My friend and I had a discussion once on starting a tee-shirt company. She wanted to call it Wheel of Life, Inc. Our signature ideas was a tee-shirt to counter the Christian right with: WWBD? – What would Buddha do? Tee- shirts are the American way. A way of expressing our values. Our own private billboard to advertise our unseen selves. I wonder what wearing plain tee-shirts says about me? Private? Not likely. Boring? I hope not. Empty? Some people might argue that. Mysterious? OOOO. I like that one!

Perhaps I should think about upgrading my wardrobe. Here is a fun tee-shirt I found:

Romnichels? Romani? Sinti? Scottish Travelers?

It doesn’t matter what people-group your gypsy is from, just don’t leave home without her. She’ll be on your side with those never-failing gypsy remedies that have all but been lost to the sands of time. And if someone crosses you, you can be sure that she will bring a hex of weight loss, suppurating lesions, dementia, blindness, and various other grave maladies to your oppressor(s). A wizened crone in a black babushka is oft underrated, but never disappoints.

I mentioned to JJ once that we should all take a trip to Arizona to the Grand Canyon. In a rare moment of true wit he said, “I don’t think that’s a good idea. They might deport us, and none of us speak Spanish.” So, perhaps I should get all my Hindu friends tee-shirts for Christmas. Maybe this:

Hey! Don’t call the INS! I’m Legal!

Is the reconquista making you nervous? Is it threatening the slice of the American Pie that you’ve carved for yourself? You’re doing your part to covertly suck money out of the American economy and send it back to your REAL home, wherever that may be. Let everyone know you’re on the up-and-up. Luxuriously designed with the gorgeous colors of the mexican flag, yet the star bar gives the visual connection to the American brand and provides an excellent smokescreen to throw off any unsuspecting or uninformed citizenry. Yes, this is the same America that provides the American teat that El Presidente Calderon and his corrupt crew like to feed off of.

Here are a few more favorites:

Naw, I think I’ll stick with the plain jane tee-shirts and geek out in the kitchen with this instead (Damn – I wish they had Xena Warrior Princess):

I have a new cookbook recommendation for you all. Don’t pretend I’m not talking to you, I  know you will enjoy it.

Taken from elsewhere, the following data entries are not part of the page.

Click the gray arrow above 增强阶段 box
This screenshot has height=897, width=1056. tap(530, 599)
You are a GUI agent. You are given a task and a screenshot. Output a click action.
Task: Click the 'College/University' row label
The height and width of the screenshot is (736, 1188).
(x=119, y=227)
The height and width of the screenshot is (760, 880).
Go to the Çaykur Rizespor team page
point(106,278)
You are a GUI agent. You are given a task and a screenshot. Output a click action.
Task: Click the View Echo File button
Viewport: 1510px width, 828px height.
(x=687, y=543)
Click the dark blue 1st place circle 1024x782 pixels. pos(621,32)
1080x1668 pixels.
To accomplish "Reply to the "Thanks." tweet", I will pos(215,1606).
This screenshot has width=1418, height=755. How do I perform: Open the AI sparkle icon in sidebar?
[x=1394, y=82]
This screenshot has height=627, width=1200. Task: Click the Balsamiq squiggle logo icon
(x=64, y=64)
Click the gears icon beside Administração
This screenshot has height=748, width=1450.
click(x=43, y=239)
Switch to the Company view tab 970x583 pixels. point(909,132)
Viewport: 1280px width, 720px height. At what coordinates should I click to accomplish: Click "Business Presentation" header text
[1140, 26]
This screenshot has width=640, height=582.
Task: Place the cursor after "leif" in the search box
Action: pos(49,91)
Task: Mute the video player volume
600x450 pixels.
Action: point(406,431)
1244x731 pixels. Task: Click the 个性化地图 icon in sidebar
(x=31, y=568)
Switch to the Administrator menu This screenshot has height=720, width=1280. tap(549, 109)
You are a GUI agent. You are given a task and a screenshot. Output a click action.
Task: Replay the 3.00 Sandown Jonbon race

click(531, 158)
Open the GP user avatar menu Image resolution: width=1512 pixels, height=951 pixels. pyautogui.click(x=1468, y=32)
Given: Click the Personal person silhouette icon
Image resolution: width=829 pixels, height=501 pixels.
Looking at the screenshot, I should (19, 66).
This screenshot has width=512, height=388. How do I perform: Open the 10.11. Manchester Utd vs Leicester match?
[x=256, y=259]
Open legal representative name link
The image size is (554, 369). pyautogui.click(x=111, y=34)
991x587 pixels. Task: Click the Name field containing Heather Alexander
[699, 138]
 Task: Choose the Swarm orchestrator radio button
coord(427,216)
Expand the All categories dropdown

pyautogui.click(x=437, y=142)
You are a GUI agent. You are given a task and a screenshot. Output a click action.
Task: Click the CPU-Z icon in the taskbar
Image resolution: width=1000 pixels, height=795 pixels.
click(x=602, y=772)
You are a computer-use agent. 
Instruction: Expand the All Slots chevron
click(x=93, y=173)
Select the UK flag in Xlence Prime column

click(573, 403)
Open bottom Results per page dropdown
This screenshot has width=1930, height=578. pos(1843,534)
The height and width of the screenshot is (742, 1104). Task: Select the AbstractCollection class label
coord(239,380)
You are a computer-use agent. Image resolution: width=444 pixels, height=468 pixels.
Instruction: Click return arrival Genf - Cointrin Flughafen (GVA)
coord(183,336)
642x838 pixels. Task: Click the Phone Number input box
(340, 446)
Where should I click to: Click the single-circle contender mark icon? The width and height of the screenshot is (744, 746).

From Cooking for Geeks: Butternut Squash Soup

Purée in a food processor or with an immersion blender:
2 cups (660g) butternut squash, peeled, cubed, and roasted (about 1 medium squash)
2 cups (470g) chicken, turkey, or vegetable stock
1 small (130g) yellow onion, diced and sautéed
1/2 teaspoon (1g) salt (adjust to taste)


  • The weights are for the prepared ingredients and only rough suggestions. So, prepare each item individually. For example, for the squash, peel it, then coat it with olive oil, sprinkle it with salt, and roast it in the oven at a temperature around 400–425 F / 200–220 C until it begins to brown. When you go to purée the ingredients, hold back some of the squash and some of the stock, taste the purée, and see which you think it needs. Want it thicker? Add more squash. Thinner? Add more stock.
  • This soup by itself is very basic. Garnish with whatever else you have on hand that you think might go well, such as garlic croutons and bacon. Or top with a small dab of cream, some toasted walnuts, and dried cranberries to give it a feeling of Thanksgiving. How about a teaspoon of maple syrup, a few thin slices of beef, and some fresh oregano? Chives, sour cream, and cheddar cheese? Why not! Instead of purchasing items to follow a recipe exactly, try using leftover ingredients from other meals to complement the squash soup.
  • If you’re in a rush, you can “jump-start” the squash by microwaving it first. Peel and quarter the squash, using a spoon to scoop out the seeds. Then, cube it into 1–2” / 3–5 cm pieces, drop it into a glass baking pan that’s both oven and microwave safe, and nuke it for four to five minutes to partially heat the mass. Remove from microwave, coat the squash with olive oil and a light sprinkling of salt, and roast it in a preheated oven until done, about 20 to 30 minutes. If you’re not in a rush, you can skip the peeling step entirely: cut the squash in half, scoop out the seeds, add oil and salt, roast it for about an hour (until the flesh is soft), and use a spoon to scoop it out.